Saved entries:

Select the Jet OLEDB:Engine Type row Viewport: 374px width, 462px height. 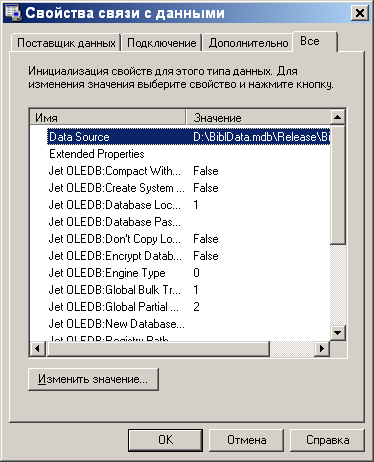pyautogui.click(x=188, y=273)
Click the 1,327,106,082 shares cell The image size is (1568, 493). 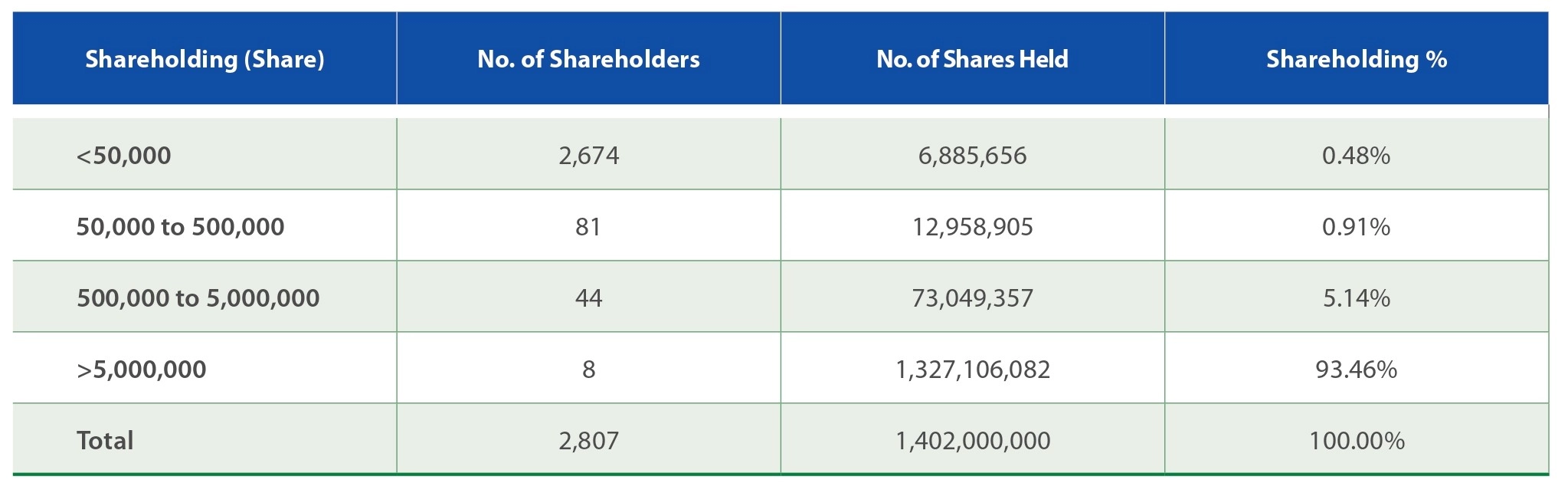pyautogui.click(x=972, y=370)
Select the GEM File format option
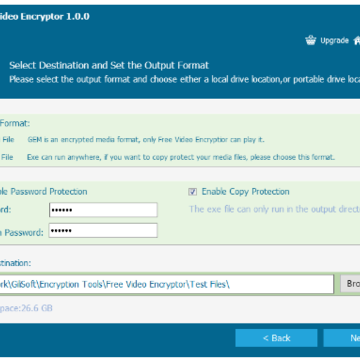The width and height of the screenshot is (360, 360). click(x=7, y=140)
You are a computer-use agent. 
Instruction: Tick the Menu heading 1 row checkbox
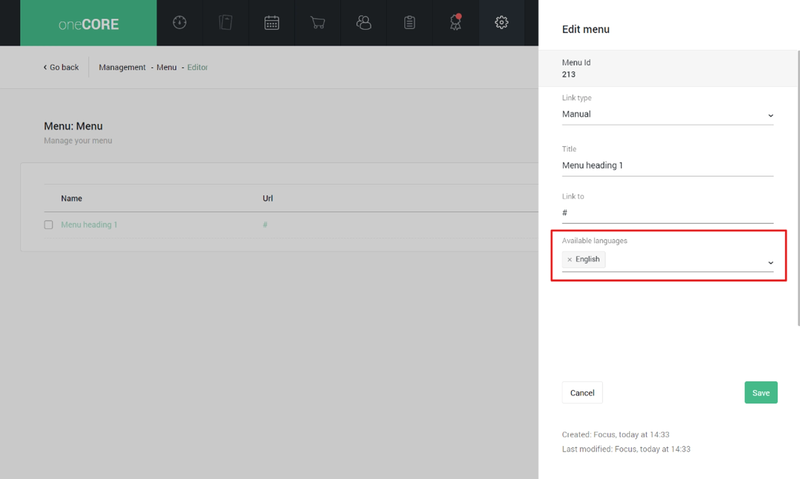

§ **TASK BRIEF**
Write each line exactly as it appears, from the line that holds "You are a computer-use agent." through the closing line of the data above, and leave every picture out.

§ **ANSWER**
You are a computer-use agent. 
Instruction: Tick the Menu heading 1 row checkbox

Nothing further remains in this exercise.